My brother too was killed by separatists, says Bhat
By IANSMonday, January 3, 2011
SRINAGAR - A day after he asserted that militants and not security forces killed separatist leaders Mirwaiz Muhammad Farooq and Abdul Gani Lone, Hurriyat leader Abdul Gani Bhat said Monday that his own brother was assassinated by militants.
Bhat, a senior separatist leader and former chairman of the moderate Hurriyat group, blamed separatists for the murder of his brother Mohammad Sultan Bhat in 1995.
Muhammad Bhat, 55, was shot dead by unidentified men in 1995. Speaking to IANS here, Abdul Gani Bhat said the killers were separatists, not security forces.
“Everybody knows who killed my brother. He was also killed by our own people,” said Bhat, chairman of the separatist Muslim Conference who has always opposed the policies of hardliner and pro-Pakistan Syed Ali Geelani.
Bhat ruffled many a feather Sunday when he told a seminar organised by the Jammu and Kashmir Liberation Front (JKLF) that the Mirwaiz and Lone, both separatist leaders, had been killed by separatists.
“There is nothing new about what I said yesterday,” Bhat said in a matter of fact manner.
“I have always said that serious mistakes have happened (in the militant movement), and the best way to rectify such mistakes is to introspect seriously,” he said.
“I have always said that Mirwaiz Muhammad Farooq and Abdul Gani Lone were killed by our own people.”
Maulvi Farooq was killed in 1990 and Lone in 2002.
“In any conflict situation, the most important thing is to control and calibrate the movement so that it can be taken to a logical conclusion,” Bhat said.
“I am sad to confess that we have not succeeded in controlling the separatist movement,” he said.
“Everyone among us has his own perspective of things.

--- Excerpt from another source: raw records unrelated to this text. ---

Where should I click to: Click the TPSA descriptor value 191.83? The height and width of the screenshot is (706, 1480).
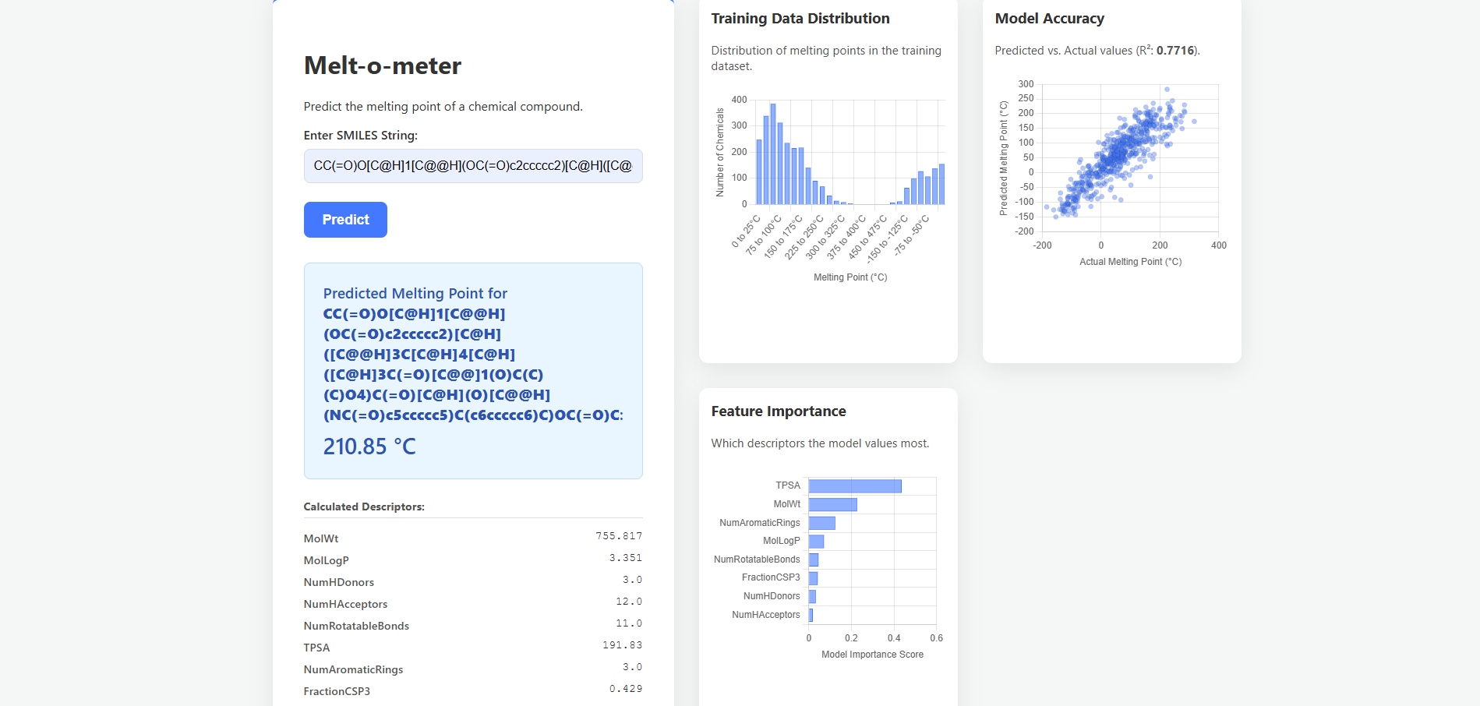[622, 645]
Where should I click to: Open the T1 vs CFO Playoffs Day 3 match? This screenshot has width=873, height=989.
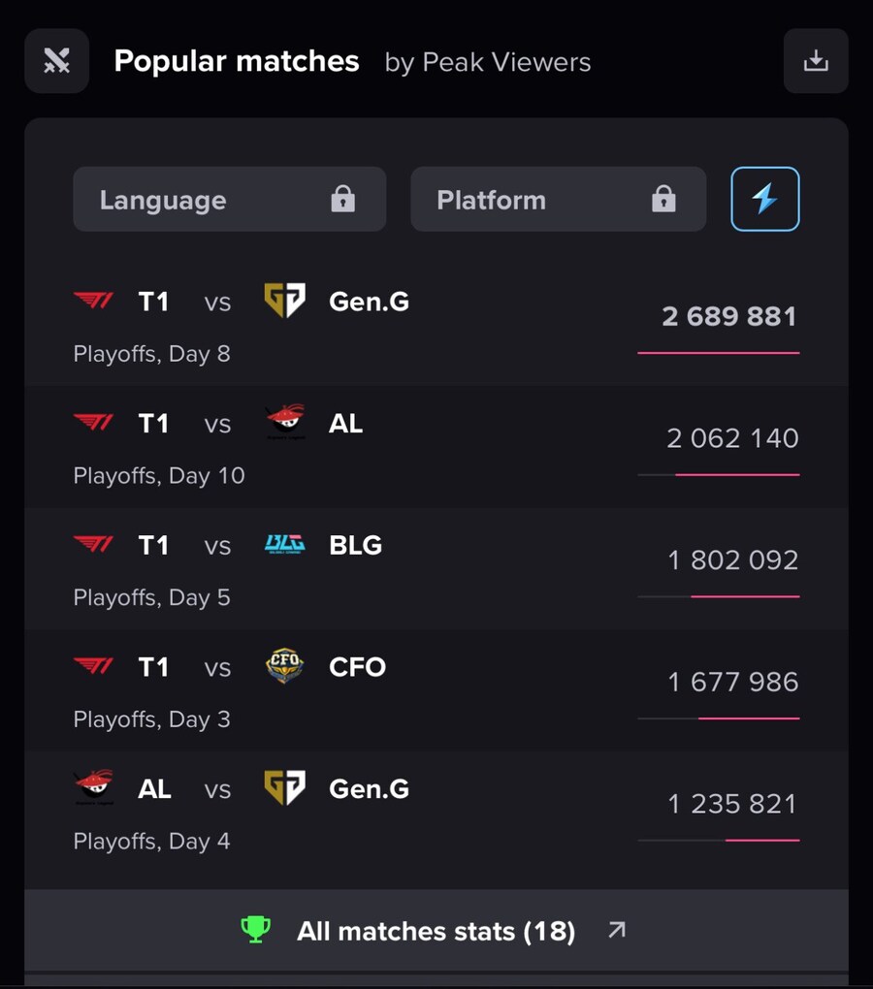(437, 690)
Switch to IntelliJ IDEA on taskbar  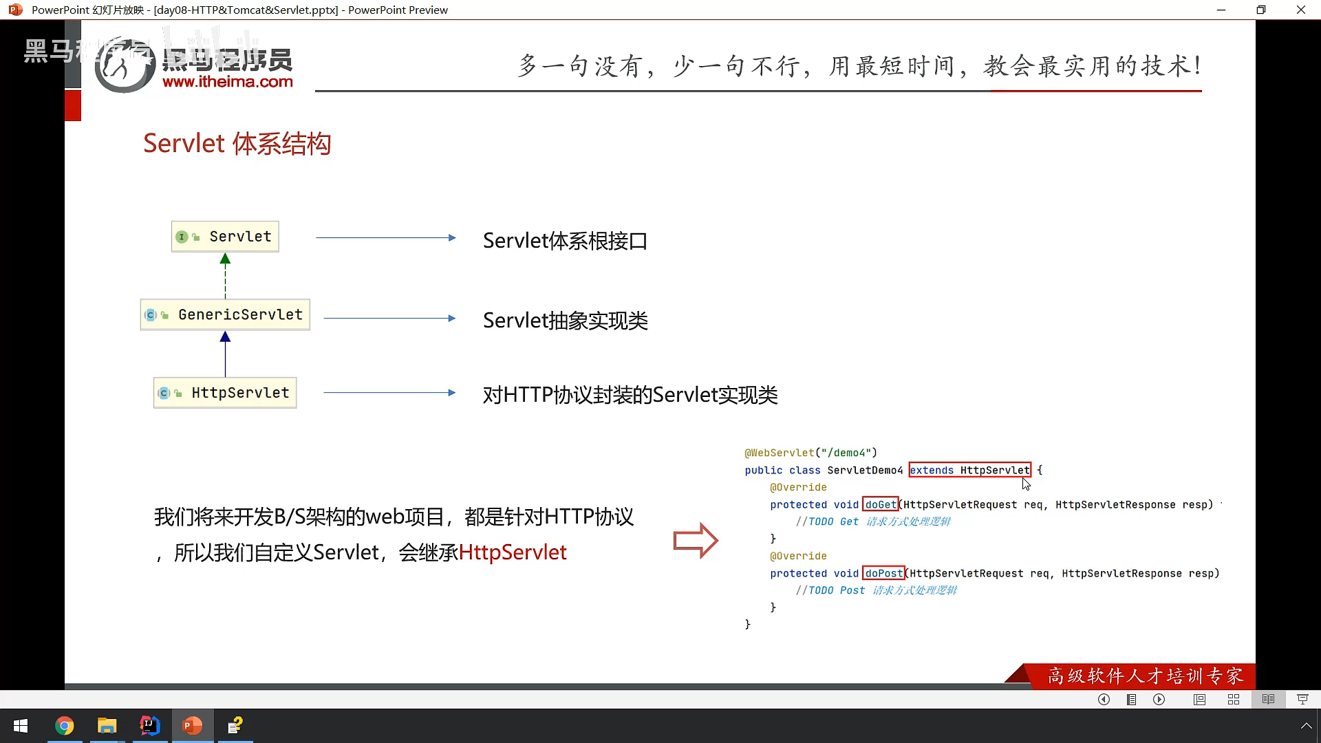150,726
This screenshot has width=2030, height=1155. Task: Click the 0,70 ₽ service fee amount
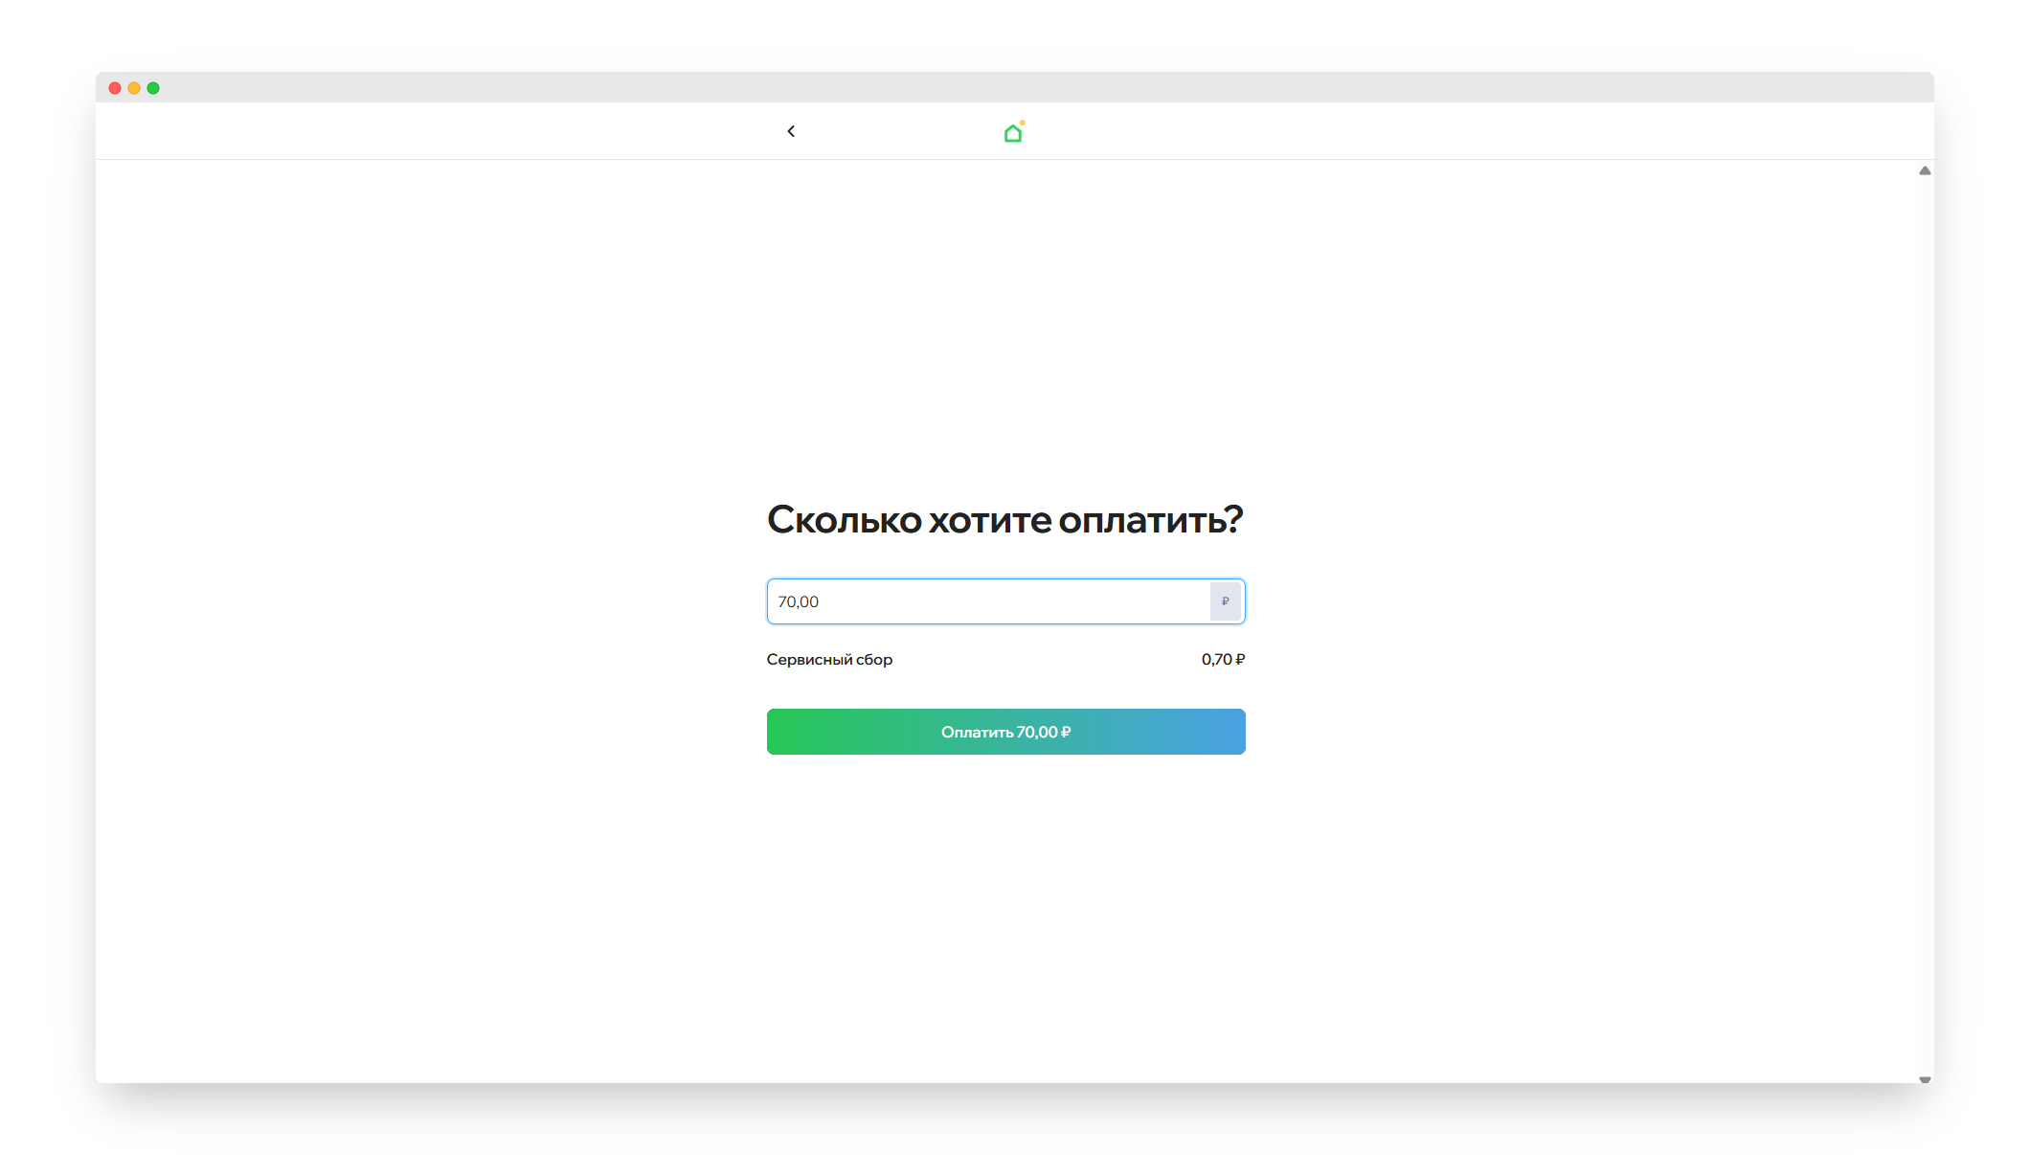[x=1223, y=659]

I, as a humble person, have always made myself clear without caring for the repercussions.”
“The truth has to be said, however bitter it may sound,” he added.
Without naming him, Bhat hit out at Geelani, who favours Jammu and Kashmir’s merger with Pakistan.
“No human being can ever claim to be always right, and I believe all of us are ordinary mortals,” Bhat said.
“If someone among us thinks he is infallible, than I can only say it is our misfortune.”